Editor's note: This story was reprinted from Computerworld. For more of Computerworld's coverage of the Mac, visit its Mac Knowledge Center.

Longtime Windows development chief James Allchin wrote in a January

2004 e-mail to Microsoft CEO Steve Ballmer and company co-founder Bill Gates that the software vendor had 'lost sight' of customers' needs and said he would buy a Mac if he wasn't working for Microsoft.

"In my view, we lost our way," Allchin, the co-president of Microsoft's platform and services division, wrote in an e-mail dated Jan. 7, 2004. The e-mail was presented as evidence late last week in the Iowa antitrust trial, Comes v. Microsoft.

"I think our teams lost sight of what bug-free means, what resilience means, what full scenarios mean, what security means, what performance means, how important current applications are, and really understanding what the most important problems our customers face are. I see lots of random features and some great vision, but that does not translate into great products."
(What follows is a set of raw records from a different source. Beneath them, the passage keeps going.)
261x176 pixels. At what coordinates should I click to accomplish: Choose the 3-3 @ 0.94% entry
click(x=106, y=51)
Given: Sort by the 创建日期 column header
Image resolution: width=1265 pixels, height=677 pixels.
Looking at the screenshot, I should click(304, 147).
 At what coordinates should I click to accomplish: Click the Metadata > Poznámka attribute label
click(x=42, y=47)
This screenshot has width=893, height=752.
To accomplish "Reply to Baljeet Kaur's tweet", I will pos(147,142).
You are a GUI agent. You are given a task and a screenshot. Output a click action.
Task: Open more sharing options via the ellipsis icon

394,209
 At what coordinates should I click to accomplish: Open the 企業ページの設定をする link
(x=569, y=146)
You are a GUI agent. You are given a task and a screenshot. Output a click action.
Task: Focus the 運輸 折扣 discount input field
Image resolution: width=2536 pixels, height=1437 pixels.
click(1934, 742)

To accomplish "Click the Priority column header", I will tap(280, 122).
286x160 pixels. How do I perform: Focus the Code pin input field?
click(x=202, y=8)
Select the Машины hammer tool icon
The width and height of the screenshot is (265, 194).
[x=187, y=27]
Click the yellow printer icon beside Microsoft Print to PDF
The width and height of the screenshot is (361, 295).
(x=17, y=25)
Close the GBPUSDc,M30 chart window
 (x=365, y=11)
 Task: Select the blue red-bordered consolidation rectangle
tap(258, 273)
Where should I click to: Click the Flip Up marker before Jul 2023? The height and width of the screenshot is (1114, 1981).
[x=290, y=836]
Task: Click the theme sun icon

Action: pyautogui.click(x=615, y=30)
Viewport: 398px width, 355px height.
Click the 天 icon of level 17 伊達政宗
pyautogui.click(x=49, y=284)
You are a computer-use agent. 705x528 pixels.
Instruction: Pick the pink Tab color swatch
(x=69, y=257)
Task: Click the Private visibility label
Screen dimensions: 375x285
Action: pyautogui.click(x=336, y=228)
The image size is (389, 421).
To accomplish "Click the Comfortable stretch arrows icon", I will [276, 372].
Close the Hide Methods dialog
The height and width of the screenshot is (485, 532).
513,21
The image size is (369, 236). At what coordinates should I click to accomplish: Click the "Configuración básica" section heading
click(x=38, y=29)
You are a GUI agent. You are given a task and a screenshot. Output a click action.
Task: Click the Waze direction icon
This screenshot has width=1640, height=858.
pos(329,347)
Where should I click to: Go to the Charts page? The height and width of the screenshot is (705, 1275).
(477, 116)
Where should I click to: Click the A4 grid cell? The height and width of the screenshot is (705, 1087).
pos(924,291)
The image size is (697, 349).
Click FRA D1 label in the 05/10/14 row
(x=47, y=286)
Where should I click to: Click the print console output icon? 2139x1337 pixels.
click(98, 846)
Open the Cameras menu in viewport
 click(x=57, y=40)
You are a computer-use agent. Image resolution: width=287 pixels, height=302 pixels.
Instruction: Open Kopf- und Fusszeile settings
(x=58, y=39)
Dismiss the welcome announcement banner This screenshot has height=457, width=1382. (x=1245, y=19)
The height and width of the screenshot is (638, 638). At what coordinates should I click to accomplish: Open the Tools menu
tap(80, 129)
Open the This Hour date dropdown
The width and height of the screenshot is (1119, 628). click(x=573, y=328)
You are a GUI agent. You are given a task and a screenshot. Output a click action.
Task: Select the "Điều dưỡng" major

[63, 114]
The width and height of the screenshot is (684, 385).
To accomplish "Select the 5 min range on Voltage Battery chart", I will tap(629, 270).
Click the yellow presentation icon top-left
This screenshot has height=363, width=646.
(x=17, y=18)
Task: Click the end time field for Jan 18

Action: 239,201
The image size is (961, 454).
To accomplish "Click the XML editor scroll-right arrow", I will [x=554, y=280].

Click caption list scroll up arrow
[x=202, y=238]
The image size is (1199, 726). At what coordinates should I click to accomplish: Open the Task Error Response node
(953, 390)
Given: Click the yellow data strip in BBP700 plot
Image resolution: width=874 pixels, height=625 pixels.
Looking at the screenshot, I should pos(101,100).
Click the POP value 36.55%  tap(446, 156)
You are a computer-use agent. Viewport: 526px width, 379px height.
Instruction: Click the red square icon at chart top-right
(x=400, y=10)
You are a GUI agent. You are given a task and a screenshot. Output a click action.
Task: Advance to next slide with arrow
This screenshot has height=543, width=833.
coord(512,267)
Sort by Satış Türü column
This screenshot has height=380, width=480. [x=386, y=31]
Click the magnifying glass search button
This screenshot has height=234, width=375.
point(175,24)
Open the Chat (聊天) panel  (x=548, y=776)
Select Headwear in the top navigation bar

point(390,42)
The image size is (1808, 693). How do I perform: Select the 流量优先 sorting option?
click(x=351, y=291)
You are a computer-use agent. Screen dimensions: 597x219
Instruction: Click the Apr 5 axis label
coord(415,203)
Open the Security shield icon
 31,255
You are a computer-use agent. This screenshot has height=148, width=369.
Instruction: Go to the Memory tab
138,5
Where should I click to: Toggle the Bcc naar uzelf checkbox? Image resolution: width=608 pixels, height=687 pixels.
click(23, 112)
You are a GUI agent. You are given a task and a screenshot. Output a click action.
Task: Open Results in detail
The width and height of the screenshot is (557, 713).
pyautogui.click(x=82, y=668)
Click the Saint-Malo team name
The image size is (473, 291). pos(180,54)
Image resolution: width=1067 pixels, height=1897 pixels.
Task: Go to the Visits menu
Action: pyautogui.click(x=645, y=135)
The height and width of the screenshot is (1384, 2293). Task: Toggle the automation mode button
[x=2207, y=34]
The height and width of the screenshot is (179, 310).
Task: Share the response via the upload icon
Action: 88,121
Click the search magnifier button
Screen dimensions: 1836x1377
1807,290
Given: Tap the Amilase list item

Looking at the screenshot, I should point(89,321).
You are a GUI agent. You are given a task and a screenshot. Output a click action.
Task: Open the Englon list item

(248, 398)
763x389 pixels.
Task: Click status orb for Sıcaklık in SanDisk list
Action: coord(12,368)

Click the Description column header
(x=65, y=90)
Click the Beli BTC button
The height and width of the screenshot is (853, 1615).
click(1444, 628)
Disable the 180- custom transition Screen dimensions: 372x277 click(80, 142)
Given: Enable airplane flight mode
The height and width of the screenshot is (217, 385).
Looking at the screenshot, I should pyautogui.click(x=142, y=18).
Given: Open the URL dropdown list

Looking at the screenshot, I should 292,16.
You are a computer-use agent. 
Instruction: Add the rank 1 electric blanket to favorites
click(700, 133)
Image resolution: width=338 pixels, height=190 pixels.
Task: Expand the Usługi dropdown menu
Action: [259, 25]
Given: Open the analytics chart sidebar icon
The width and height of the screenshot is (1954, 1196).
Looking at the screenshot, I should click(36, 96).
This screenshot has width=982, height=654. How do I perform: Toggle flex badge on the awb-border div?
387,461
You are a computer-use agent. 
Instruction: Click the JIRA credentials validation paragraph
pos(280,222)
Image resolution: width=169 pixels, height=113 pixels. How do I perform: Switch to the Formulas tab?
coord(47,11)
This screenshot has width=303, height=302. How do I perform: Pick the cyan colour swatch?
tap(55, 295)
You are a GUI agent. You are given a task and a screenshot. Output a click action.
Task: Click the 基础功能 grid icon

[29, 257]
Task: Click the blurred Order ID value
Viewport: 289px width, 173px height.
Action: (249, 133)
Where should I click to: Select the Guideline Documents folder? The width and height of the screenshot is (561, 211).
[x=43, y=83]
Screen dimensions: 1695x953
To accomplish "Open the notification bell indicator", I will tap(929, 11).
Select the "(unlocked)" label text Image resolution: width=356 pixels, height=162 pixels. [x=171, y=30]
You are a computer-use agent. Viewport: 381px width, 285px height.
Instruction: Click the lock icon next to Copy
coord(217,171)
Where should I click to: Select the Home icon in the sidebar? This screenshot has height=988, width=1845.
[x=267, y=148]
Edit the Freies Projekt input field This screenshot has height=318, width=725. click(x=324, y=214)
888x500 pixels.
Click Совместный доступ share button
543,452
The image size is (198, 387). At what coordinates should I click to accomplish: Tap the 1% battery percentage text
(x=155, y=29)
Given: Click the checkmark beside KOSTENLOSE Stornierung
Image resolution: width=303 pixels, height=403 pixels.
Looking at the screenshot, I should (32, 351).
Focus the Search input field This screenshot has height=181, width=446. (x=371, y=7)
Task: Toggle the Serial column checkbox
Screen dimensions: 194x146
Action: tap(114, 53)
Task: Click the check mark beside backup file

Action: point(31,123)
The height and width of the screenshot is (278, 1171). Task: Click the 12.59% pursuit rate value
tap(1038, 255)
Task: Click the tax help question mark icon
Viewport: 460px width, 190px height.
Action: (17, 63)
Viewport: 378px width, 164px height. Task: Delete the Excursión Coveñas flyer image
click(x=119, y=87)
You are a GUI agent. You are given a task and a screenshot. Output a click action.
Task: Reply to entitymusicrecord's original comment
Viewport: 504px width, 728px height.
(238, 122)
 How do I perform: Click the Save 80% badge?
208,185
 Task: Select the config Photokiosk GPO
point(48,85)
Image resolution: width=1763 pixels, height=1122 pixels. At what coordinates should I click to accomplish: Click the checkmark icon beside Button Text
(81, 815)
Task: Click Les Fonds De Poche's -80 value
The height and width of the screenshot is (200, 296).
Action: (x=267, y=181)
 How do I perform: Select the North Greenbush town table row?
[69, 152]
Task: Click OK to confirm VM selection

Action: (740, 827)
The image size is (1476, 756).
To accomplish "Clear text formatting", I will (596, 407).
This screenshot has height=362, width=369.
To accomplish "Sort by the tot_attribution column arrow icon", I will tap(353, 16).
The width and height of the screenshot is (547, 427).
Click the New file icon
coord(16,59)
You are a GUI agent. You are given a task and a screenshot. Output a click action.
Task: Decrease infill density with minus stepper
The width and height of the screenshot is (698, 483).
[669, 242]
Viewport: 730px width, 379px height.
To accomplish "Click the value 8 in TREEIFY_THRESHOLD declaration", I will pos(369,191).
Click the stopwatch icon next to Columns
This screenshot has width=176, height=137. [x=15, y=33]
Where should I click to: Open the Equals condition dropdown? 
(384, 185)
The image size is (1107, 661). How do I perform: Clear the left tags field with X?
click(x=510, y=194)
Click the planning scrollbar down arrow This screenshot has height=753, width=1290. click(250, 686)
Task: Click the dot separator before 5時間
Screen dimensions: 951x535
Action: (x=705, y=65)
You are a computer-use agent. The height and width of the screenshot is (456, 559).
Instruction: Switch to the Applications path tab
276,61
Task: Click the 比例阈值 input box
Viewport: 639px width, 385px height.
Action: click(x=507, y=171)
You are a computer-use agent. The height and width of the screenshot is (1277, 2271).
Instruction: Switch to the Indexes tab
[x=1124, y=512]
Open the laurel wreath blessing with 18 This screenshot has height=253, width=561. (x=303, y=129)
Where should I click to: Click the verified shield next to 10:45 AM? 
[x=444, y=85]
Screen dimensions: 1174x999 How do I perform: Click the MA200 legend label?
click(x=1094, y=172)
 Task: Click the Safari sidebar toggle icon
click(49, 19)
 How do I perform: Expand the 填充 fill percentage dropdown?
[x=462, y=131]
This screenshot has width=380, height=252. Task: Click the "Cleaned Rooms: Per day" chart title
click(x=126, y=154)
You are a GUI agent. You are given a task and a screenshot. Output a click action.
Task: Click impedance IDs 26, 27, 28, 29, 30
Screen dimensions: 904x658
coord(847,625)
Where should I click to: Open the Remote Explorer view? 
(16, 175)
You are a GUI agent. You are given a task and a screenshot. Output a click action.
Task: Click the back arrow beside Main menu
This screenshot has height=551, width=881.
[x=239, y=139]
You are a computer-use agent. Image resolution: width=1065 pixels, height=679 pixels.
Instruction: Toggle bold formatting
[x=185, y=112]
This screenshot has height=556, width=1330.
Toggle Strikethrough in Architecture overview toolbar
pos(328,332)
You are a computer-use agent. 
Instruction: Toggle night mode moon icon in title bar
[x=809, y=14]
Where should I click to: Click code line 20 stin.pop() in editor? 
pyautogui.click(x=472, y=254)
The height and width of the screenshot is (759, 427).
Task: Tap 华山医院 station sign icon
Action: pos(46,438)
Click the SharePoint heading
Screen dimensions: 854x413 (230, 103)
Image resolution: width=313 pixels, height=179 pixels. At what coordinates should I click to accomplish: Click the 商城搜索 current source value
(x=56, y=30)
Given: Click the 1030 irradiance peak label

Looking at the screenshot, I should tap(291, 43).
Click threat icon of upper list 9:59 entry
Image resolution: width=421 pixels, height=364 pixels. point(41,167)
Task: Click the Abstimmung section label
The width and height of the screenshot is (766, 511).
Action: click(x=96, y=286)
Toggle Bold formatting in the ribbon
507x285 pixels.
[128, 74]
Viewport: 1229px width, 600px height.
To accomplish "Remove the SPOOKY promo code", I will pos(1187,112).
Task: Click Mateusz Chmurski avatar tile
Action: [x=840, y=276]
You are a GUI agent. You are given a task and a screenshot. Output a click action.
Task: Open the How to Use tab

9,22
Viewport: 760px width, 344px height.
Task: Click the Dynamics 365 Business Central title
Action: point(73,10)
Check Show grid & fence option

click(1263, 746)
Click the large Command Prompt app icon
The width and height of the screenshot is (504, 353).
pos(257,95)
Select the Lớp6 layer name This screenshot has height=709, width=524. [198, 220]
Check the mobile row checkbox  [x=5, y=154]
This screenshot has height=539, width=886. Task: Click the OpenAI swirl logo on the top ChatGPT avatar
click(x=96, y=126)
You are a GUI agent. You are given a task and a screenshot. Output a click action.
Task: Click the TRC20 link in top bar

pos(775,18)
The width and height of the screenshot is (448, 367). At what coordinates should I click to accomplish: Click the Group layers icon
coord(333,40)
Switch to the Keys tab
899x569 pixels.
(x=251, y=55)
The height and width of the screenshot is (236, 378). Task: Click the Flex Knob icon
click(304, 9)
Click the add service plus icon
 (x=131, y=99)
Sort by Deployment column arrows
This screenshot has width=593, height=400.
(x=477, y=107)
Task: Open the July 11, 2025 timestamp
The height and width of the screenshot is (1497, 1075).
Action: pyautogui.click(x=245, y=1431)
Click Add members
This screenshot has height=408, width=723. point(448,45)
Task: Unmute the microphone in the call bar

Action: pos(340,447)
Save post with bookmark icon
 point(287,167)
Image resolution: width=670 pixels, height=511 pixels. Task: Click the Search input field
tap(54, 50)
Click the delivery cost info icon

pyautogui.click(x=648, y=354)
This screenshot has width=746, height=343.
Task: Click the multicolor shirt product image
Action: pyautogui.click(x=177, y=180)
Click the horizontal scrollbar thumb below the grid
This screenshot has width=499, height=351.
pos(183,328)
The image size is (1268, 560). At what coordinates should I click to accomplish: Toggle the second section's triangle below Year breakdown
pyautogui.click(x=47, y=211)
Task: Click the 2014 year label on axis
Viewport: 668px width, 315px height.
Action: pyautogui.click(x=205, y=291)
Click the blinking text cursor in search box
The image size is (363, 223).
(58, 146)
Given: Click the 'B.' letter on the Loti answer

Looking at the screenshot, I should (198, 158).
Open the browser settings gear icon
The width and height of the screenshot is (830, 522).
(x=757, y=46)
Allchin, who has headed various aspects of Windows development since the mid-1990s but plans to retire at the end of this year with the shipping of Windows Vista, later wrote in the same e-mail that he would buy a Mac if he was not a Microsoft employee, according to transcripts from proceedings Thursday and Friday in the class-action case obtained and posted by Groklaw.net, an open-source legal Web site.

Jim Hibbs, a spokesman for Wixted Pope Nora Thompson & Associates, a Des Moines public relations firm employed by the law firm prosecuting the case, confirmed that Allchin's quotes were read directly from his e-mails by the plaintiff's lawyers.

The case, filed in February 2000, charges that Microsoft used its monopoly position to overcharge Iowans for its software. Held in the Polk County District Court in Des Moines, it is one of two remaining antitrust cases; the state of Mississippi's case is the other brought by the U.S. government and multiple states against Microsoft starting in the late 1990s.

In 2004, Microsoft settled a class-action lawsuit accusing it of overcharging customers in California for $1.1 billion. That same year, it was also hit by a $613 million fine by the European Commission for monopolistic behavior for its free bundling of Windows Media Player with Windows. Microsoft, which has appealed the ruling, was hit by a further $356 million fine in October for failing to comply with the ruling.

Microsoft, through its public relations firm, Waggener Edstrom Worldwide, was unable to comment on the Allchin e-mail immediately. Allchin has said in the past that Vista's delayed arrival -- it shipped five years after Windows XP was released -- was the result of a desire to improve its security and make it perform bug-free from the get-go.

As in past antitrust trials against Microsoft, much of the evidence came in the form of e-mails from Allchin and other Microsoft executives. Ironically, Allchin himself is quoted in two internal memos directing employees to get rid of all e-mails after 30 days.

"This is not something you get to decide," he wrote on Jan. 23, 2000. "This is company policy. Do not think this is something that only applies to a few people. Do not think it will be okay if I do this, it hasn't caused any problems so far. Do not archive your mail. Do not be foolish. 30 days."

Iowa's counsel also presented evidence designed to show that an ostensibly charitable program from Microsoft for developing countries and schools was actually designed to ensure that Windows remained preinstalled on PCs to discourage competition from the open-source Linux operating system.

The so-called Education Government Incentive (or Edgi) program, appears 'to be based on Microsoft generosity, but in fact the program is intended only for use where Linux is a threat,' according to Roxanne Conlin, co-counsel for Iowa.

Conlin also presented evidence of a job description for Bill Gates' technical assistant, whose primary duty was to make sure no permanent record of Gates' e-mail existed, Conlin said, according to transcripts.